As if no one knows, I am 50 years old. I’ve been doing this math problem in my head since January, and it’s easier to do with a number that ends in ’0′. Here’s the calculation: When my mom was x years old, I was y years old. Then this whole list of things starts popping into my head, things that were happening in my life when I was y and my mother was 50.
OK, that sounds really confusing. Here’s an example: when my mom was 50, I had a 2 year old son and was working full time (plus some) as a systems analyst. I was also singing the the church choir, finding out that I had fibromyalgia and wondering what life was going to look like on the other side of that realization. Stuff like that.
So now that I’m 50, I start thinking about where my kids could have been by now, if I’d had them at the same age mom was when she had me. I could be a grandmother. There’s a mind-blower. I could be experiencing the empty nest that everyone talks so glowingly about. We could be finished with (at least) one iteration of one of the kids (who would be adults) having changed careers.
I have two cousins that are a bit younger than me. One has three children, a sophomore in high school, a senior in high school, and a 21-year-old who can’t figure out who she is or what she wants out of life. She tried college; she tried Parris Island (lasted about 4 weeks), and now she is back home, working and studying automobile maintenance at the local community college, only girl in the program. Sounds like fun.
The other cousin has three children too. One is 22, in Iraq.The second one is 20, in the Navy, stationed in Hawaii.
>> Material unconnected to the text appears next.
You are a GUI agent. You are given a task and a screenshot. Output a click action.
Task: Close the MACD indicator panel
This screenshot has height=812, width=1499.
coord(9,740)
The third just had a baby, so my cousin is a grandmother.
These are all concepts that are kinda hard for me to grasp my sad little brain around.
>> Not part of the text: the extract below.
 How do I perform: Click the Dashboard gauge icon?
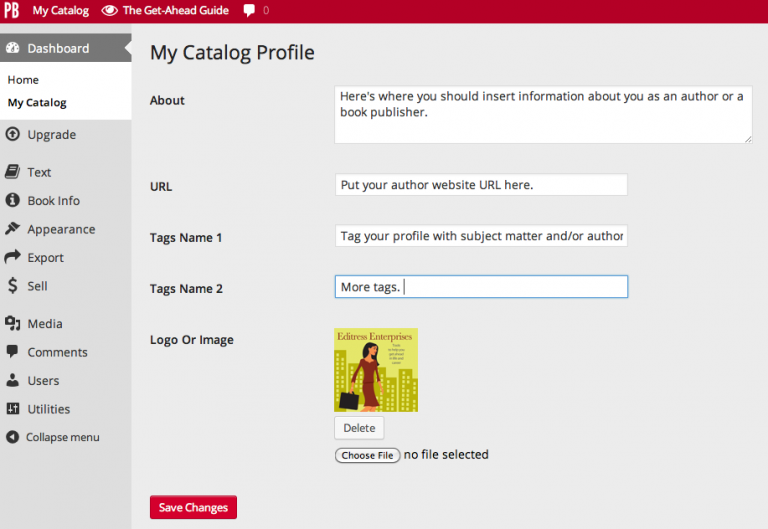point(13,48)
Here’s another one: one of my children has been booted from the family domicile. Never, ever thought I’d be here, at this time in my life, dealing with this kind of problem.
Surprise! Woody Allen said, “If you want to make God laugh, tell Him your plans.” So true. Now there are all of these pieces of things that I thought would be one way, scattered around the edges of my life. And his life, too.
Tough love is hard, damned hard. We’ll get through this, and the result of the putting of pieces back together won’t look like it did before the glass was broken. I don’t like the not knowing part.
Too bad. It’s here and I have to deal with it.
But, as Scarlett O’Hara said: “I can’t think about that right now. If I do, I’ll go crazy. I’ll think about that tomorrow.”
And cousin Melanie: “Whatever happens, I’ll love you just as I do now until I die.”